Esta não é a abordagem de "Terminal Bloomberg para rendimentos". Está muito mais próxima do que os curadores da Morpho oferecem: uma estratégia avaliada com uma narrativa de risco clara, empacotada para alguém que deseja depositar USDC e esquecer. A infraestrutura de agregação por baixo ainda está realizando o trabalho pesado — depósitos cross-chain roteados por solvers, rastreamento de posição ERC-1155A eficiente em termos de gás, integração com Pendle — mas o produto voltado para o usuário agora é opinativo em vez de universal.
Os números da venda de tokens acompanham esse pivô. A captação de US 2 milhões, com alocação priorizada para contribuidores verificados entre os 180.000 usuários ativos. O financiamento cumulativo agora gira em torno de US 3 milhões liderada pela VanEck Ventures no final de 2024. Nenhum desses cheques foi assinado para "listaremos cada vault ERC-4626 sem permissão". Eles foram assinados para "seremos a camada voltada para o consumidor que abstrai o rendimento cross-chain em algo que uma pessoa comum possa usar".
O que os Agregadores Acertam e os Vaults Curados Não
A história não é que os agregadores morreram. É que o mercado se estratificou.
Plataformas de vaults curados como Morpho, Spark e Kamino dominam onde reside o capital institucional: vaults de stablecoins com curadores de risco nomeados, estratégias conservadoras e divulgações em conformidade regulatória. Estes são depósitos que não se moverão de chain em chain em busca de 50 pontos-base. Eles permanecerão em um vault de USDC curado pela Gauntlet na Base por trimestres seguidos, porque a reputação do curador é o produto.

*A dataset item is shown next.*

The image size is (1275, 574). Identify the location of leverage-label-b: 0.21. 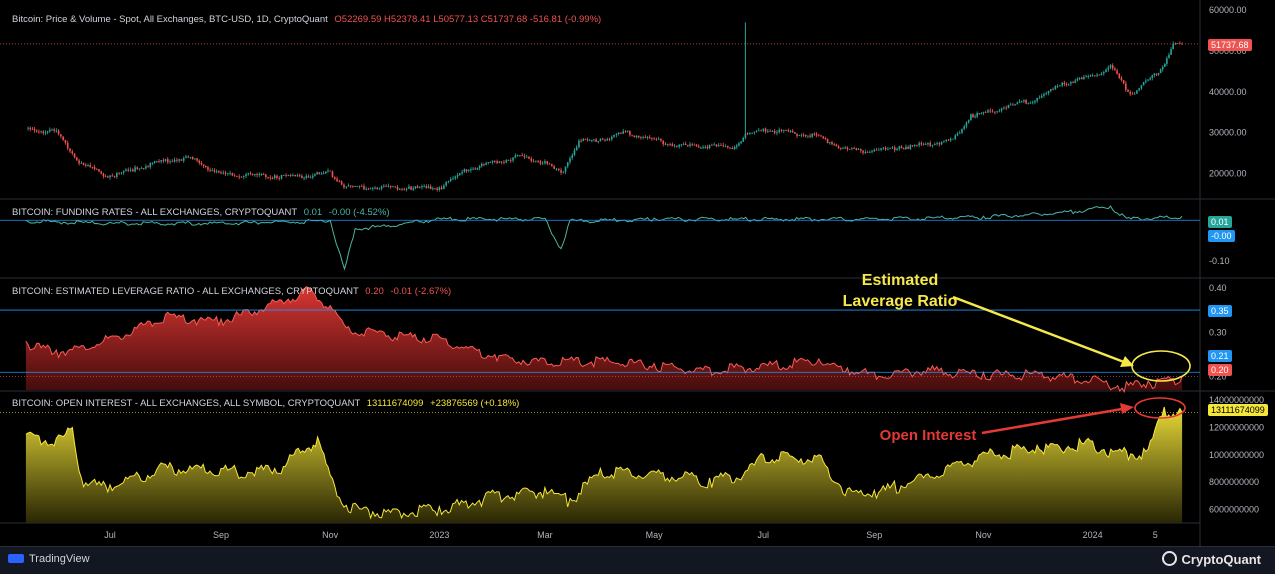
(1220, 356).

Agregadores universais como Superform, Beefy e (de uma forma diferente) LI.FI dominam onde o caso de uso é a complexidade de execução, e não a alocação de capital. Um usuário que deseja implantar capital em várias L2s sem fazer o bridge manual, uma tesouraria de DAO multi-chain que precisa de gerenciamento de posição unificado, um farmer sofisticado rotacionando entre rendimentos de LRT e estratégias de stablecoins — esses fluxos de trabalho ainda precisam de agregação universal. Eles simplesmente não atraem o mesmo TVL que um vault de USDC da Morpho, porque o valor nocional por usuário é menor.

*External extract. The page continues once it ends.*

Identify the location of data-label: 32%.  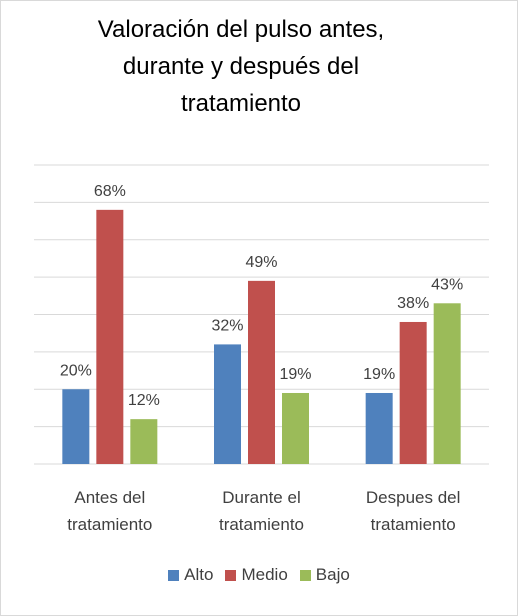
(227, 326).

A Pendle ocupa uma terceira via: rendimento como um ativo negociável, onde o valor não é a agregação ou curadoria, mas a criação de primitivas de renda fixa a partir de fluxos de rendimento variável. Seu TVL de US$ 3,5 bilhões é essencialmente descorrelacionado com o debate entre agregador versus curado.
A verdadeira questão para a Superform — e para cada protocolo que constrói infraestrutura universal de rendimento cross-chain em 2026 — é se a via de complexidade de execução é grande o suficiente para sustentar um negócio financiado por tokens em escala significativa, ou se o protocolo precisa migrar para a via curada para capturar o pool maior de capital institucional. O SuperVaults v2 é a tentativa explícita de fazer o segundo sem abandonar o primeiro.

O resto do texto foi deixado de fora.